Miles to go...

...before this SUV can come clean

Published: Friday 31 January 2003

-- does a marginal improvement in fuel economy make a vehicle green? This is the controversy surrounding a recent proposal of the Bush administration. The proposal aims to increase the fuel economy -- distance covered by a vehicle per unit of fuel -- of sports utility vehicles (suvs), minivans and light trucks by around seven per cent. If the proposal is implemented, auto manufacturers would have to increase the fuel economy of their vehicles to 22.2 miles per gallon from the existing 20.7 miles per gallon by 2007-end.
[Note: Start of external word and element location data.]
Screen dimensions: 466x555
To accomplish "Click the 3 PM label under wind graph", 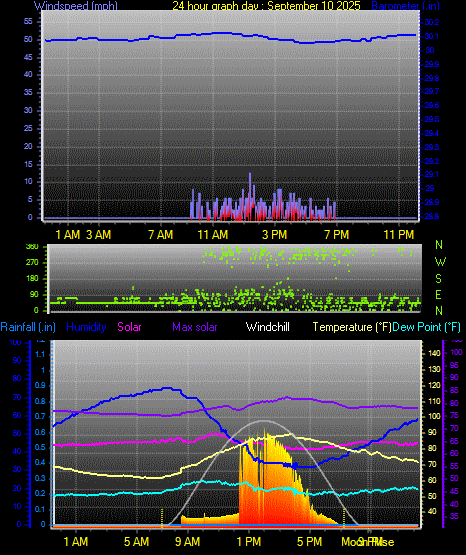I will [275, 235].
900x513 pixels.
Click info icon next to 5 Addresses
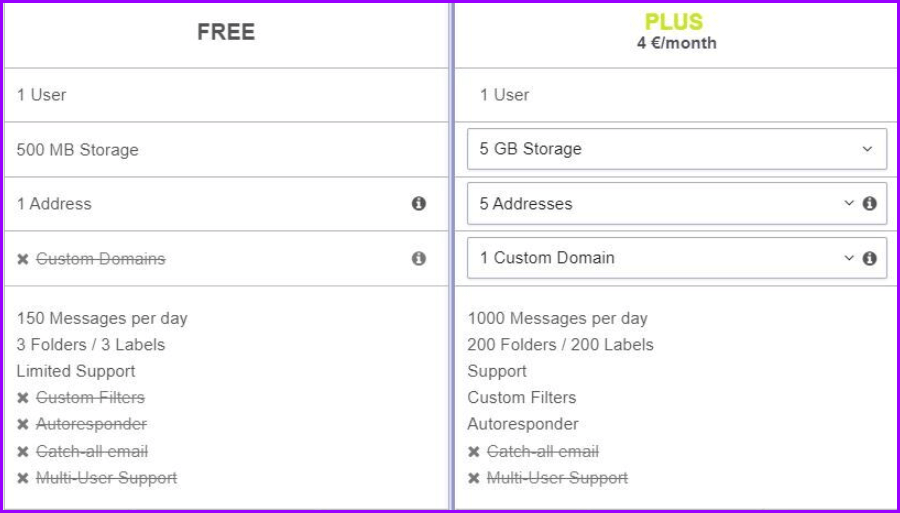pos(869,204)
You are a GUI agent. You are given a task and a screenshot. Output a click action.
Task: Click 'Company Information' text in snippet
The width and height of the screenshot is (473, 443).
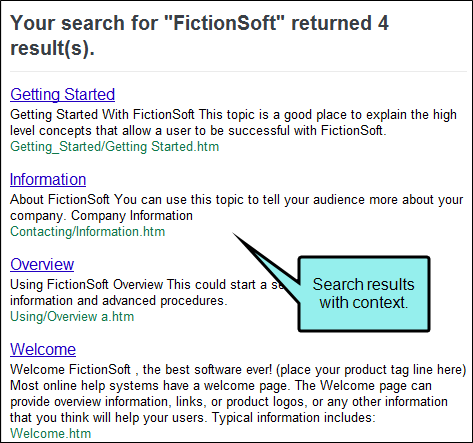point(132,216)
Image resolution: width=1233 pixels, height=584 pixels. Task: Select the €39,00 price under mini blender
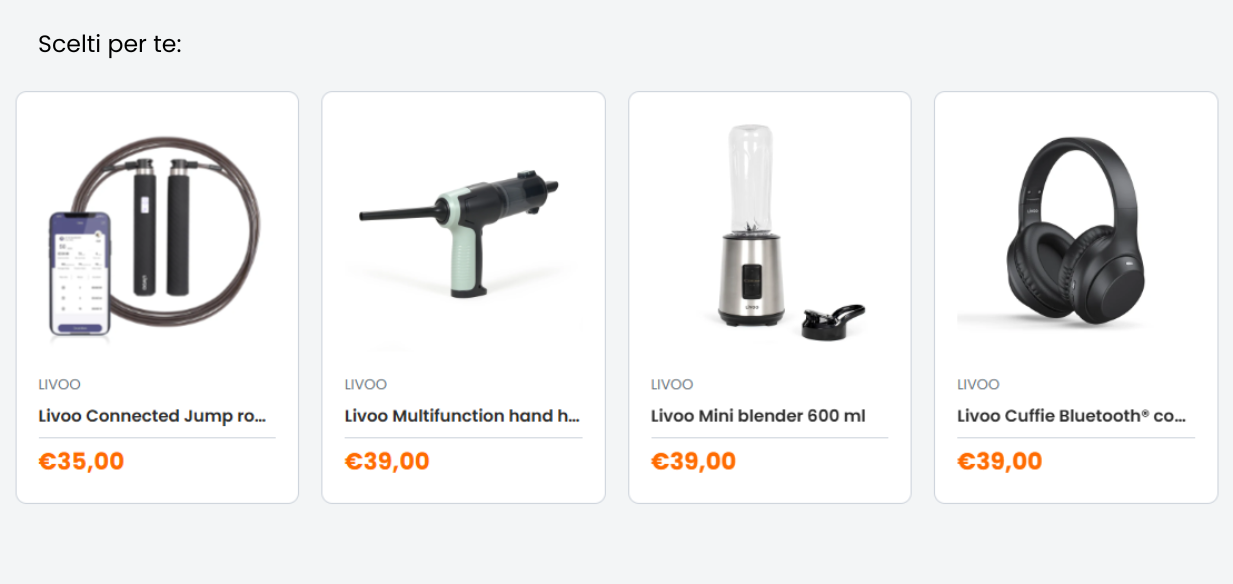click(x=693, y=461)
This proposal has received a lot of criticism from environmentalists, who contend it is not going to induce automobile companies to become ecofriendly. "The Bush administration is being irresponsible, as they are failing to make the auto companies use existing technology to cut pollution," says Daniel Becker, a top energy specialist of the us.

Ironically, the proposal demands even less than what the companies have themselves committed to achieve. Ford Motor Corporation has pledged a 25 per cent improvement in fuel economy of its suvs by the middle of this decade and General Motors and Daimler Chrysler ag have said they would follow suit.

The low fuel economy and high pollution emissions from suvs have become issues of intense scrutiny for us policy makers for a decade. Today light trucks and suvs account for 50 per cent of new passenger vehicle sales in the us, thereby making it difficult to improve air quality, reduce greenhouse gases and decrease oil imports. Compared to a normal car with a fuel economy of 27.5 miles per gallon, suvs are required to meet a fuel economy of 20.7 miles per gallon. Moreover, according to a study conducted by the us-based Union of Concerned Scientists, suvs spew 30 per cent more carbon monoxide and hydrocarbons and 75 per cent more nitrogen oxides than cars.

Proposals to improve the fuel economy and emissions from suvs have long faced stiff opposition from the us auto manufacturers, labour unions and sympathetic lawmakers. Some experts fear that by proposing a mere increase in the fuel economy of suvs, without making the emission standards for these vehicles stricter, lawmakers are only adding to the problem of pollution. Higher fuel economy of suvs will become much more lucrative to an average consumer. Therefore, this half-cooked proposal of the government might increase the sales of suvs. Moreover, till now no serious efforts have been made by the manufacturers to reduce the emissions, which if done will increase the cost of suvs and therefore, reduce its sales.